La Procura di Catania ha formalmente richiesto alla terza sezione penale della Corte d’appello la condanna a sei anni di reclusione per il professore di Medicina Santo Torrisi. Il docente era stato precedentemente assolto in primo grado nel processo che lo vede imputato per violenze sessuali e molestie, presuntamente commesse ai danni di studentesse. I fatti contestati dalla Procura si collocano in un periodo compreso tra il 2010 e il 2014 e sarebbero avvenuti all’interno dell’ospedale Vittorio Emanuele-Ferrarotto di Catania. La requisitoria, fase cruciale del dibattimento d'appello, si è svolta davanti alla Corte d’appello di Catania in data 8 settembre 2026.
In aula, l’accusa è stata rappresentata congiuntamente dal procuratore aggiunto Sebastiano Ardita e dal sostituto Andrea Ursino, che hanno illustrato le ragioni della richiesta di condanna. Alla posizione della Procura si sono associate anche le parti civili, costituite da quattro delle sette donne identificate come parti offese nel procedimento, oltre all’azienda ospedaliera universitaria Policlinico di Catania. Questo procedimento segna la fase d’appello, successiva alla decisione del Tribunale di Catania che, con la sentenza di primo grado, aveva pronunciato l'assoluzione del professore.
La sentenza di primo grado e la richiesta di condanna in appello
La sentenza emessa dal Tribunale di Catania in primo grado aveva escluso il raggiungimento di una prova sufficiente per la configurazione del reato di violenza sessuale.

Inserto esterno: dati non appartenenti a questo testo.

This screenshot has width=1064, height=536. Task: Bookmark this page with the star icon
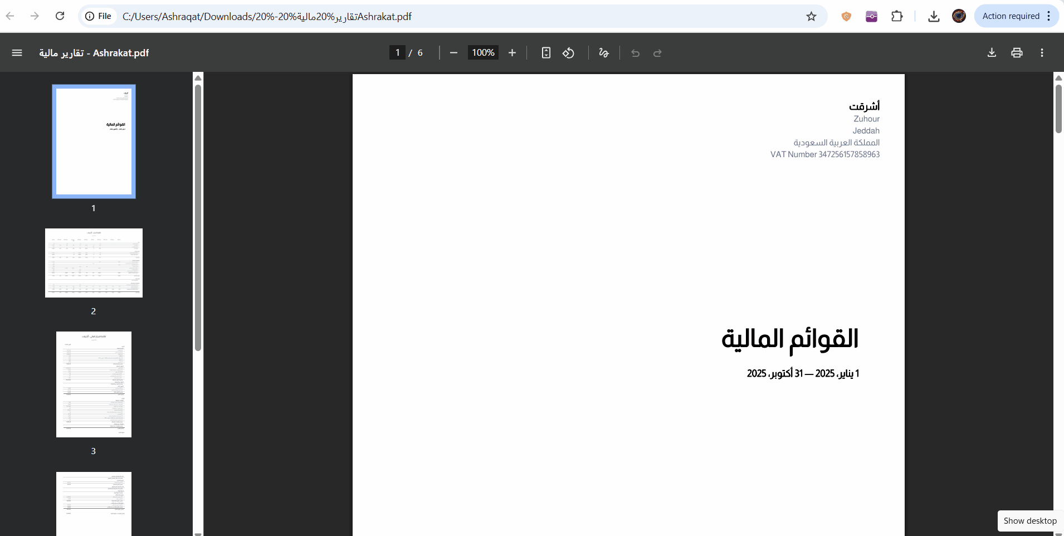click(811, 17)
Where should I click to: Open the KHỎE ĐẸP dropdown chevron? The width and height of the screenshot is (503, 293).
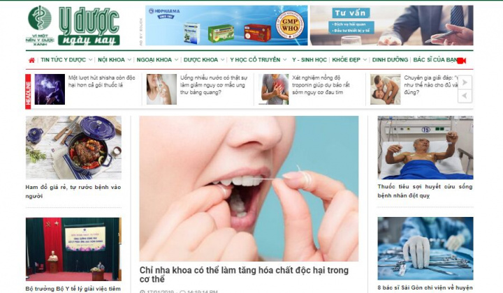[x=365, y=60]
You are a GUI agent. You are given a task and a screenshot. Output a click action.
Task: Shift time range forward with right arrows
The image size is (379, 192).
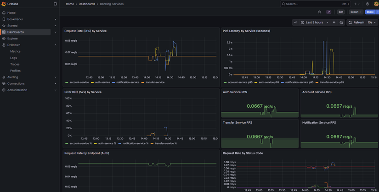pos(334,22)
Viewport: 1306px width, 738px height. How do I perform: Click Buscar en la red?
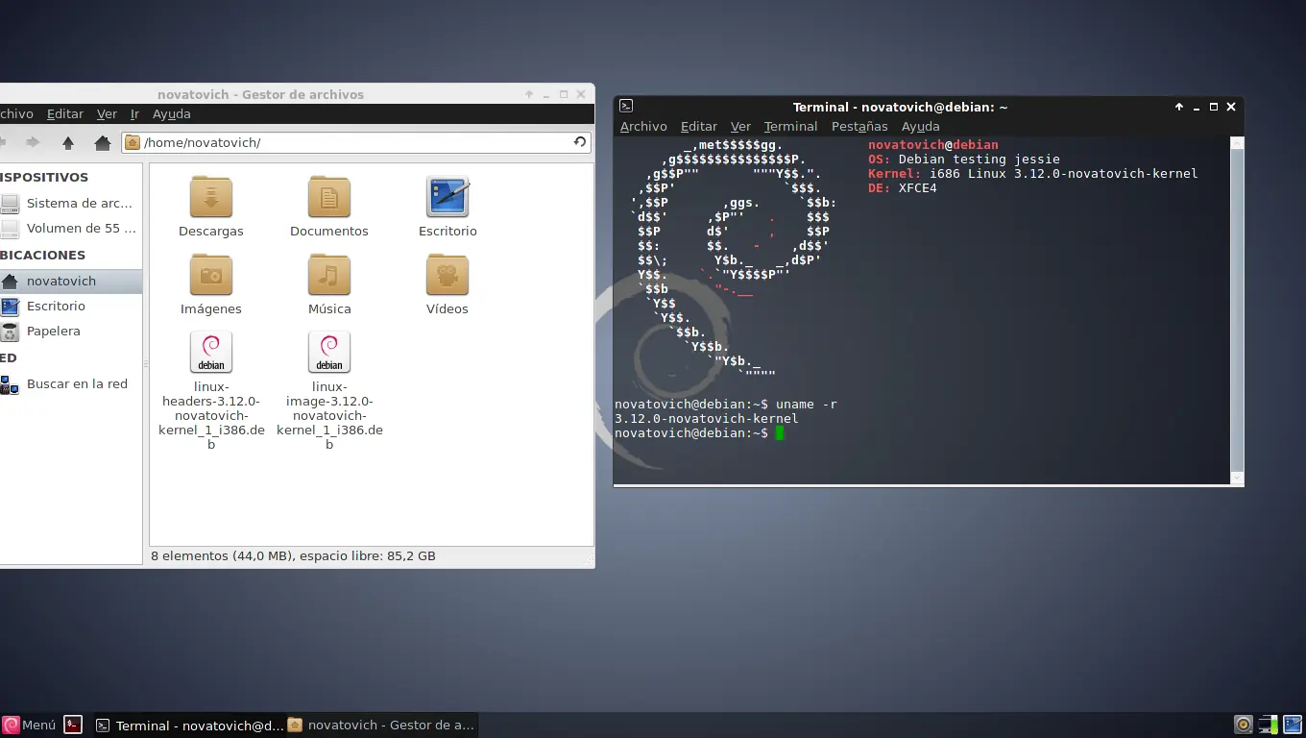[77, 383]
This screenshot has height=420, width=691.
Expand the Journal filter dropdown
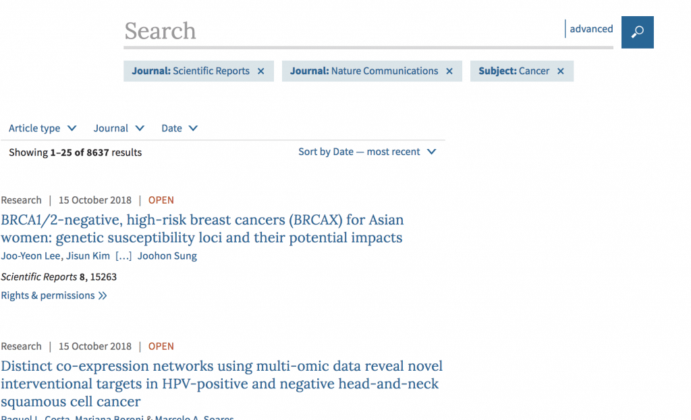pyautogui.click(x=119, y=128)
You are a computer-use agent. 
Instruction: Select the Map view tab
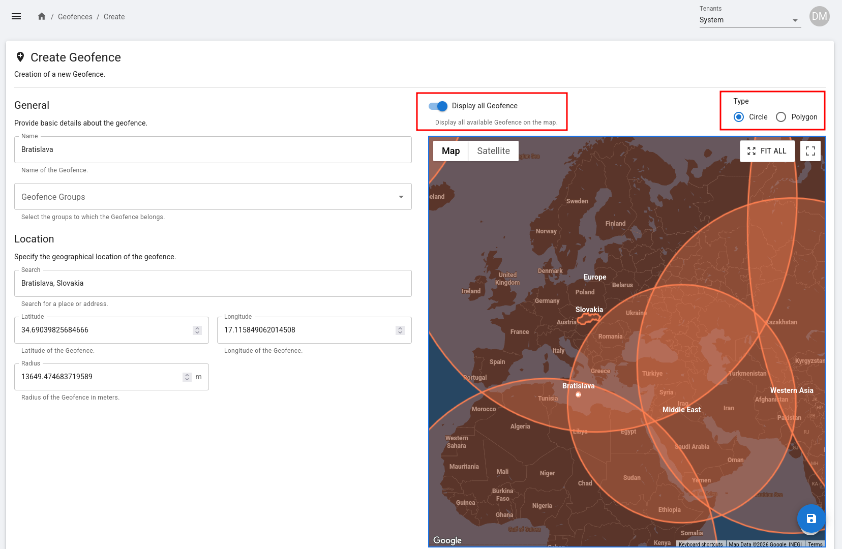coord(450,151)
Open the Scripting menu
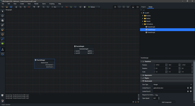Screen dimensions: 195x106 pos(51,4)
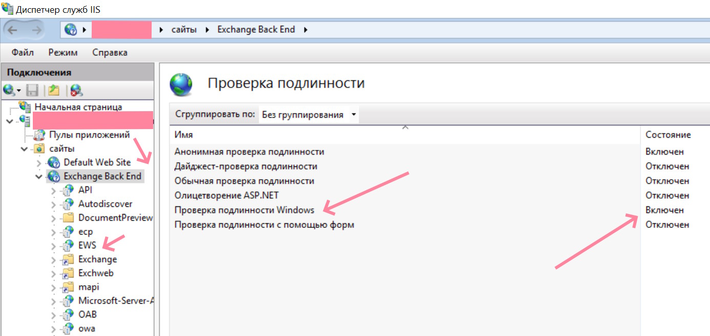This screenshot has height=336, width=710.
Task: Click the Save (floppy disk) icon in Connections toolbar
Action: (33, 91)
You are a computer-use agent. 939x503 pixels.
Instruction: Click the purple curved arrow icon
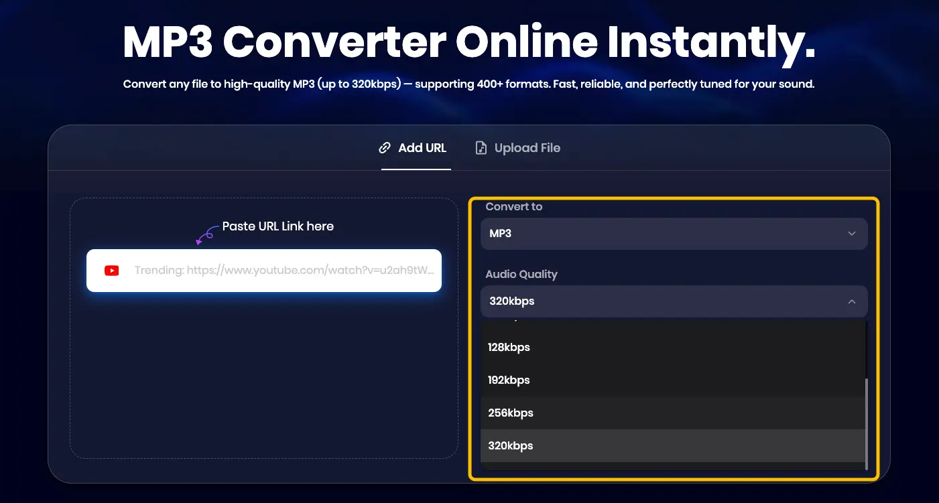204,234
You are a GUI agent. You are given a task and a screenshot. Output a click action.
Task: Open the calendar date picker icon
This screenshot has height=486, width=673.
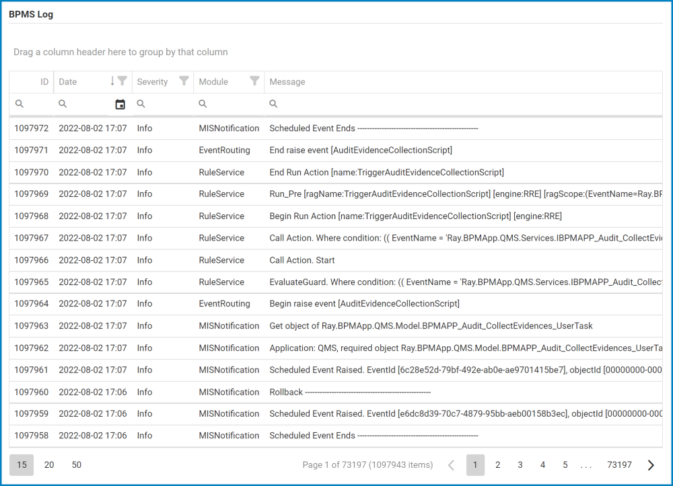pos(120,104)
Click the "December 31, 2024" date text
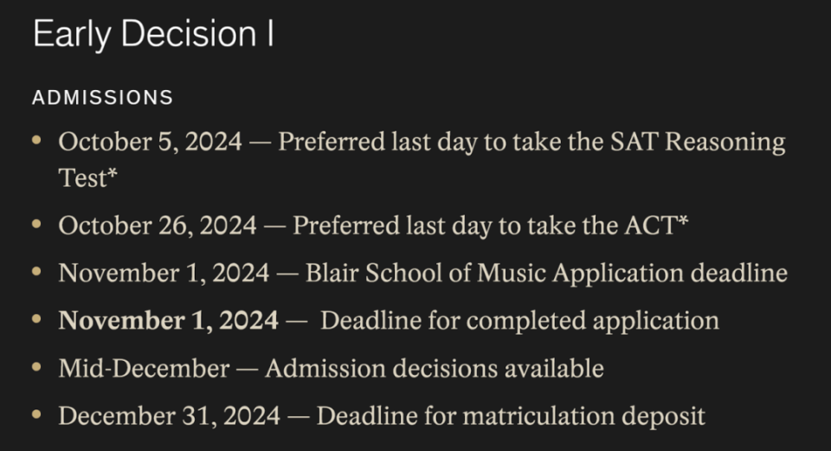The image size is (831, 451). 169,416
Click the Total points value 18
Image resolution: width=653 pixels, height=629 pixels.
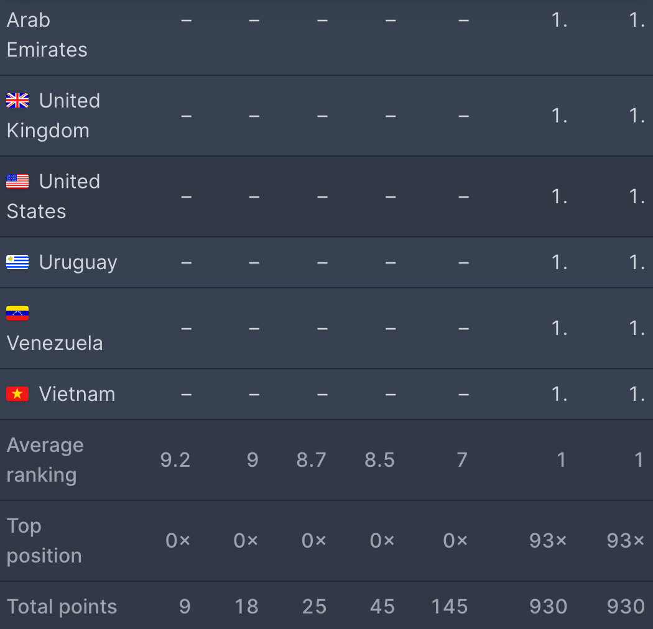pos(246,607)
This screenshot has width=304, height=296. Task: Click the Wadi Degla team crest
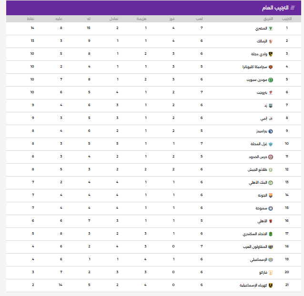point(271,54)
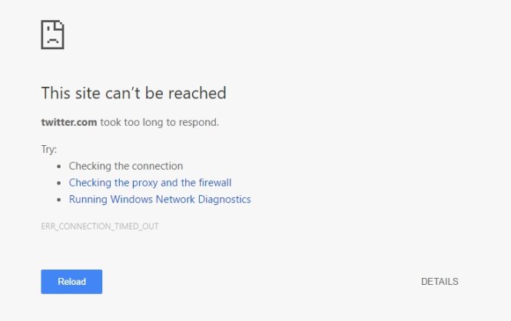
Task: Click the bold twitter.com domain text
Action: pos(68,121)
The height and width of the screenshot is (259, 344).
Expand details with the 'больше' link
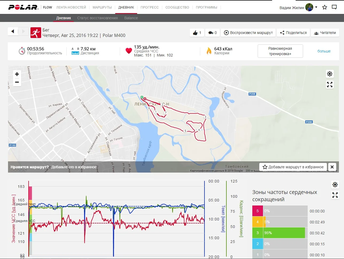pos(324,51)
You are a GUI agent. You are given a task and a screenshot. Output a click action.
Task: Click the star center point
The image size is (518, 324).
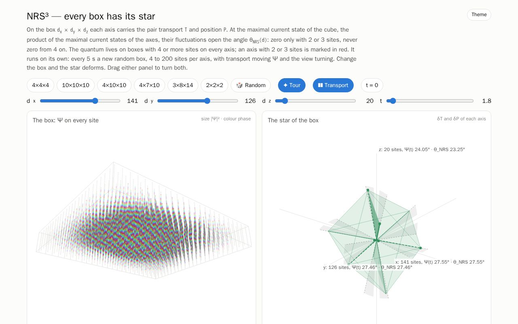point(376,240)
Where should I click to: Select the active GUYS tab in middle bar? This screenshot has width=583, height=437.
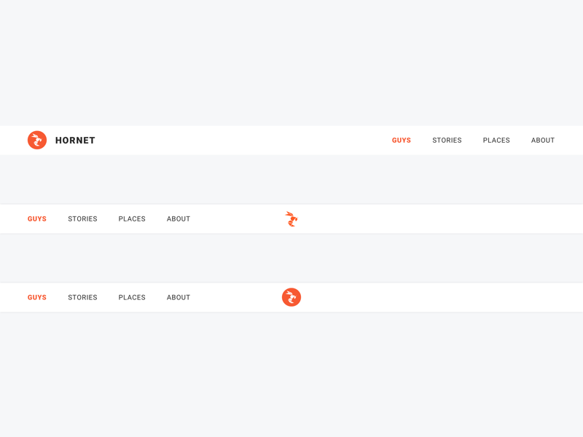click(36, 219)
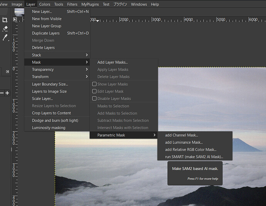Click the ruler corner image menu arrow

pyautogui.click(x=15, y=19)
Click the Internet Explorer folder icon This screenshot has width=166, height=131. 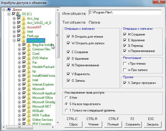click(x=29, y=84)
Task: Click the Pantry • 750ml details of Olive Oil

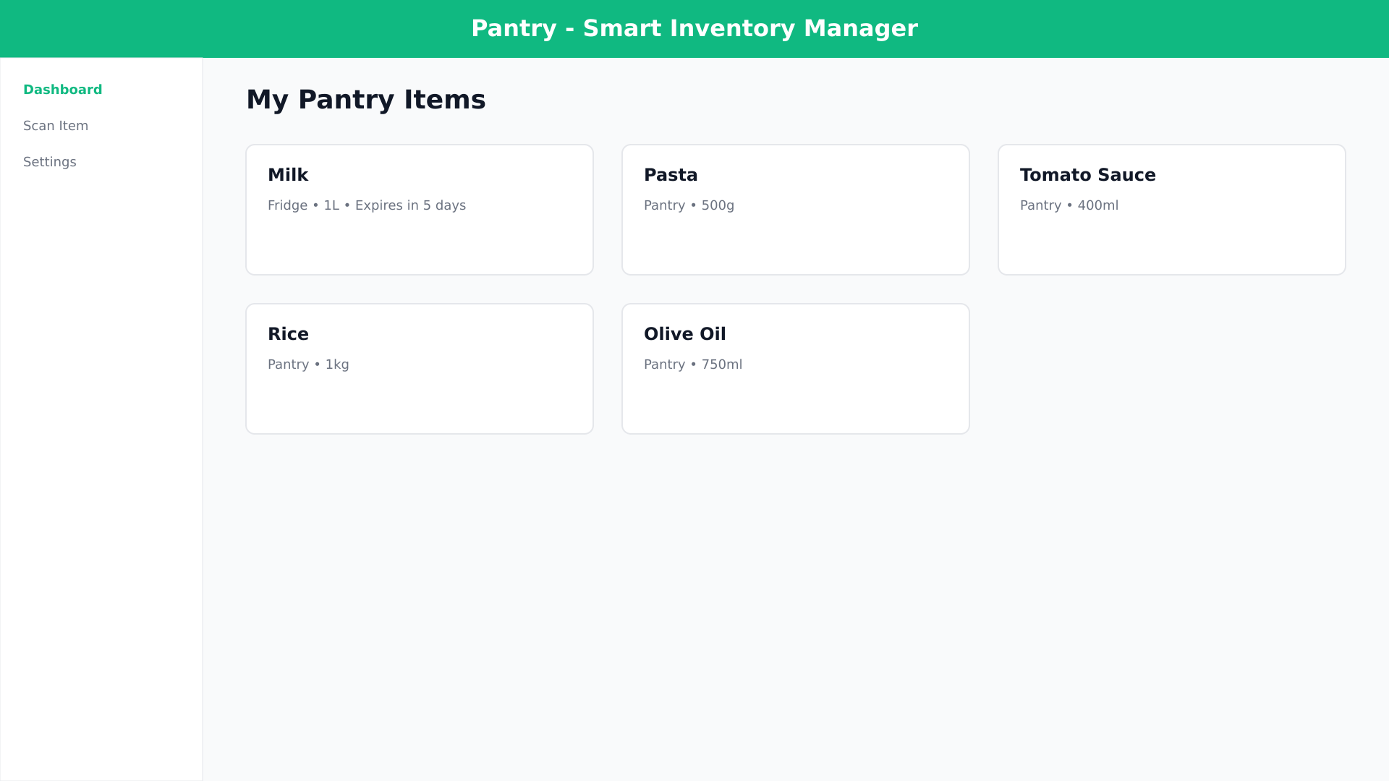Action: [693, 364]
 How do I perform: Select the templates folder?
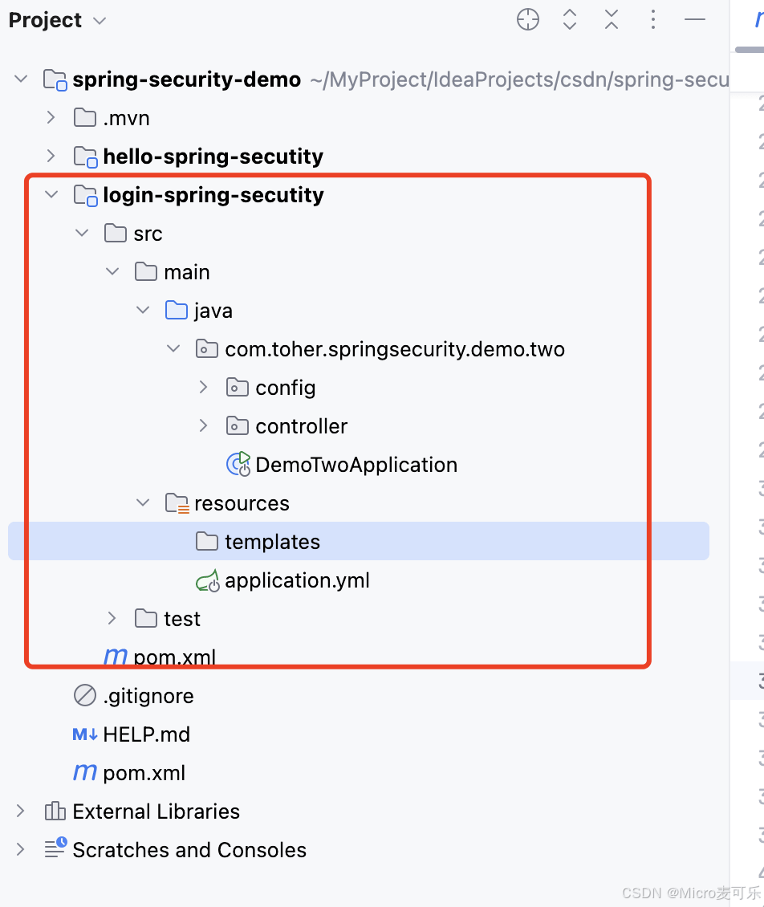click(x=359, y=542)
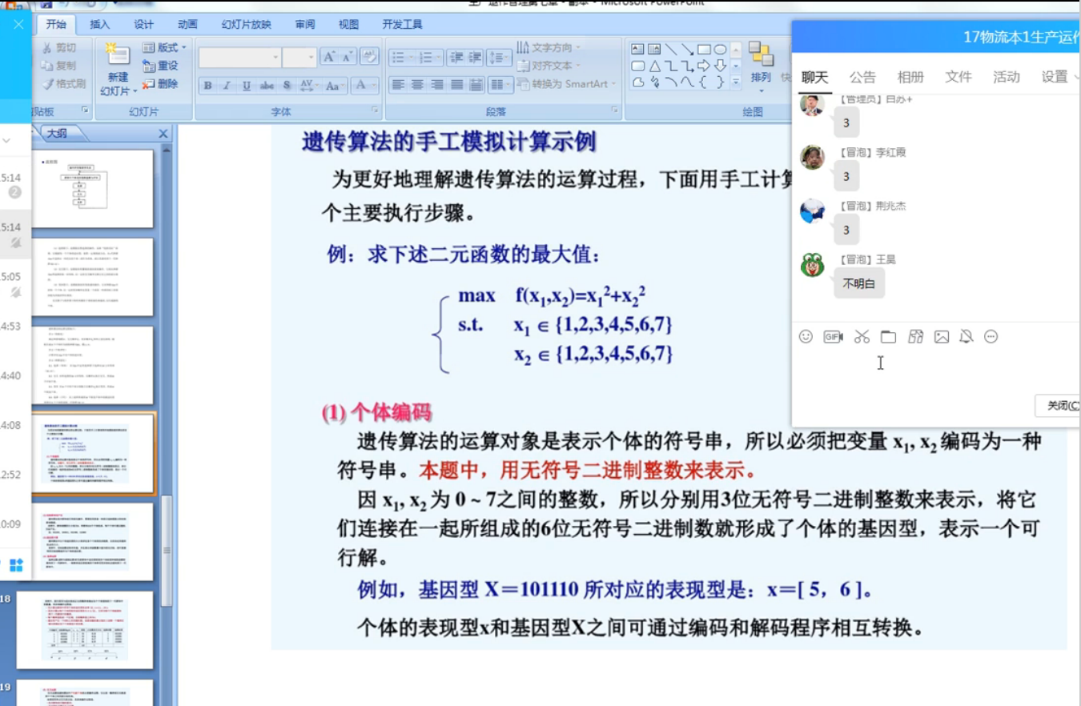
Task: Click the folder icon in chat toolbar
Action: tap(888, 337)

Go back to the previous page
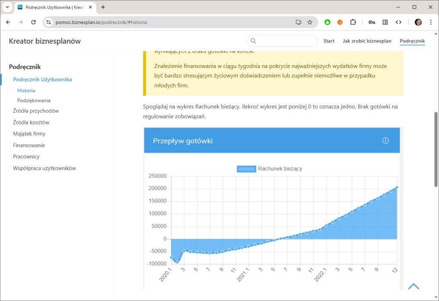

Nelle motivazioni richiamate nel corso del procedimento d'appello, il Tribunale aveva specificato che il professore avrebbe "appoggiato i palmi al seno" di una studentessa, ma "senza una pressione particolare delle mani". Questa interpretazione dei fatti e la valutazione delle prove rimangono al centro del giudizio d’appello, nel quale la Procura ha fermamente richiesto la condanna a sei anni per il professor Torrisi.
La Corte d’appello ha stabilito l'aggiornamento del processo al prossimo 18 settembre. Questa data sarà interamente dedicata alle arringhe della difesa, durante le quali i legali del professore esporranno le proprie argomentazioni a sostegno dell'assoluzione. Il collegio giudicante ascolterà attentamente gli interventi difensivi, che seguiranno la requisitoria dell’accusa e l’adesione alla richiesta di condanna da parte delle parti civili costituite nel procedimento.
Il calendario indicato dalla Corte definisce il prosieguo delle attività processuali davanti alla terza sezione penale.
Il contesto dell’azienda ospedaliero-universitaria coinvolta
L’azienda ospedaliero-universitaria collegata al procedimento giudiziario possiede una storia intrinsecamente legata alla formazione medica e all'Università degli Studi di Catania. L’attuale Azienda Ospedaliero Universitaria Policlinico “Gaspare Rodolico - San Marco” è stata istituita nel 2009, assumendo il ruolo di sede di riferimento per la Scuola di Medicina dell’ateneo catanese. La stessa evoluzione storica dell'azienda richiama una continuità con due precedenti strutture ospedaliere di grande importanza per l’Università.
I fatti contestati al professor Torrisi, ovvero le presunte violenze e molestie, si sarebbero verificati specificamente all'interno dell'ospedale Vittorio Emanuele-Ferrarotto, una delle strutture menzionate nel contesto temporale e geografico delle accuse.